Extracted information.
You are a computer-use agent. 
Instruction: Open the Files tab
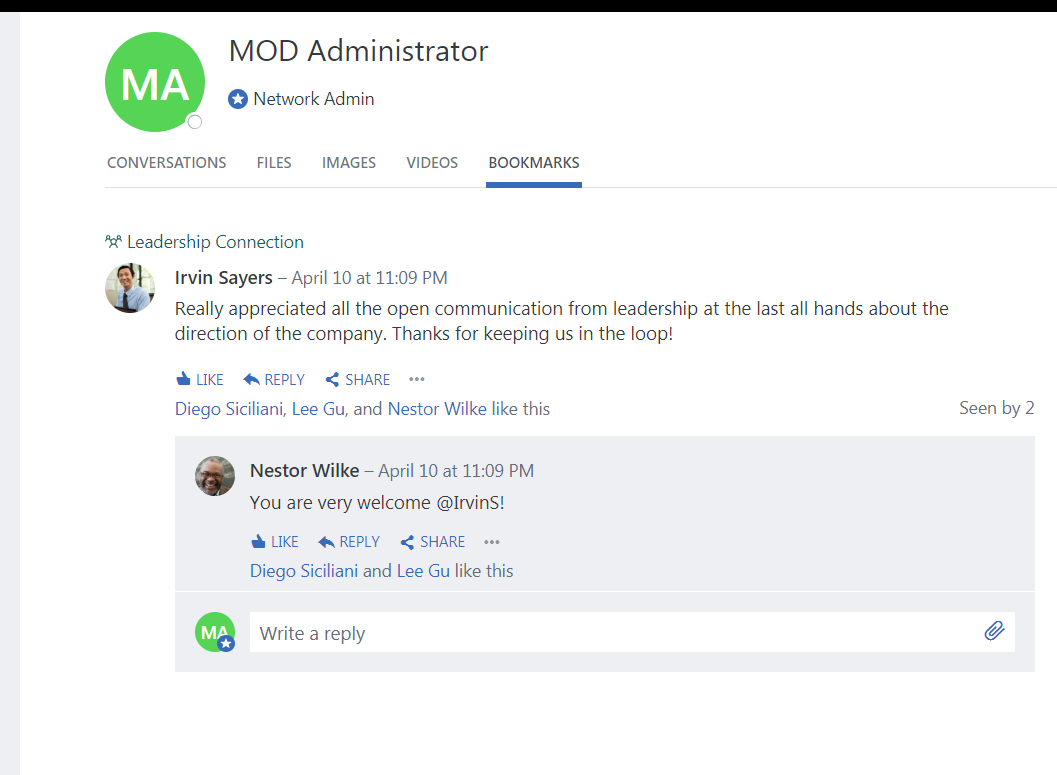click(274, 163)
* * *
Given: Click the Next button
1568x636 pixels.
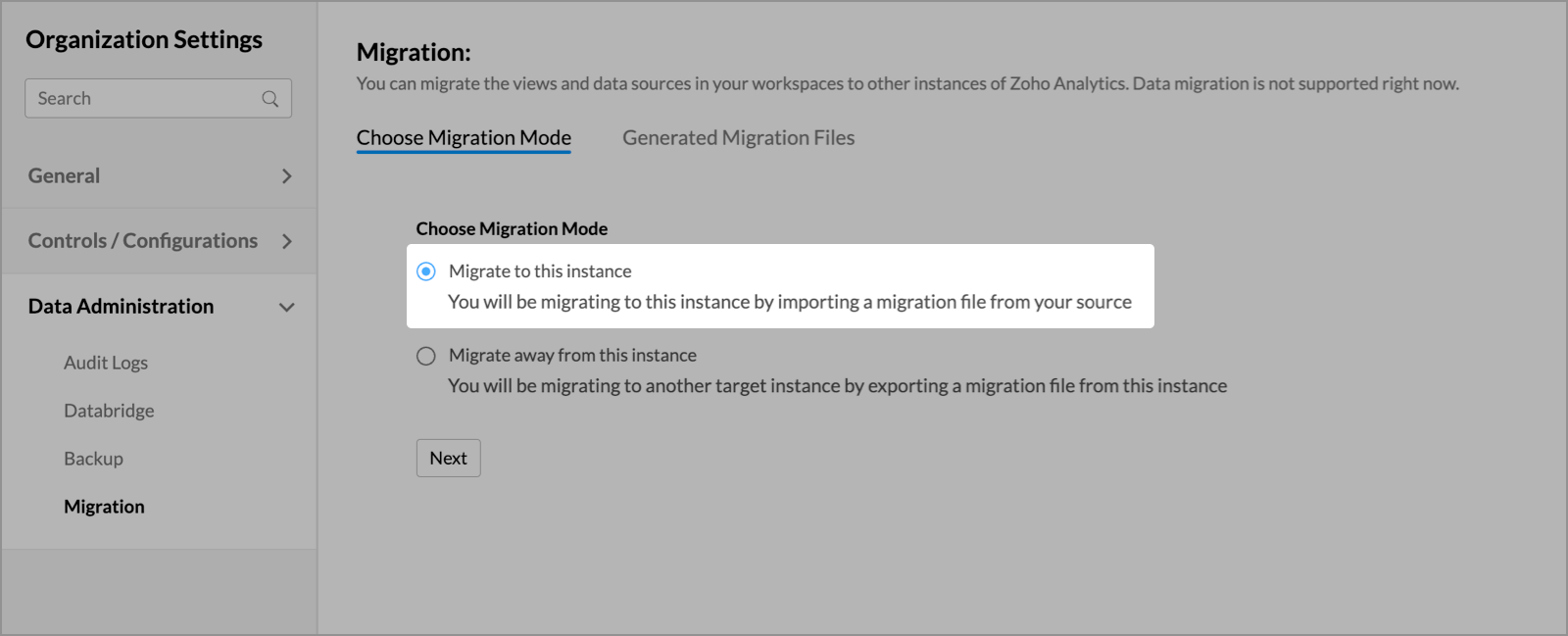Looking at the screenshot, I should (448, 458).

What the exercise asks. Convert the material from the line with "You are a computer-use agent." up to and including the line with "click(274, 163)" into a JSON list of strings, one string per line, with blank lines left out. Leave the pictures out of the answer.

Task response.
[
  "You are a computer-use agent. ",
  "Instruction: Open the Files tab",
  "click(274, 163)"
]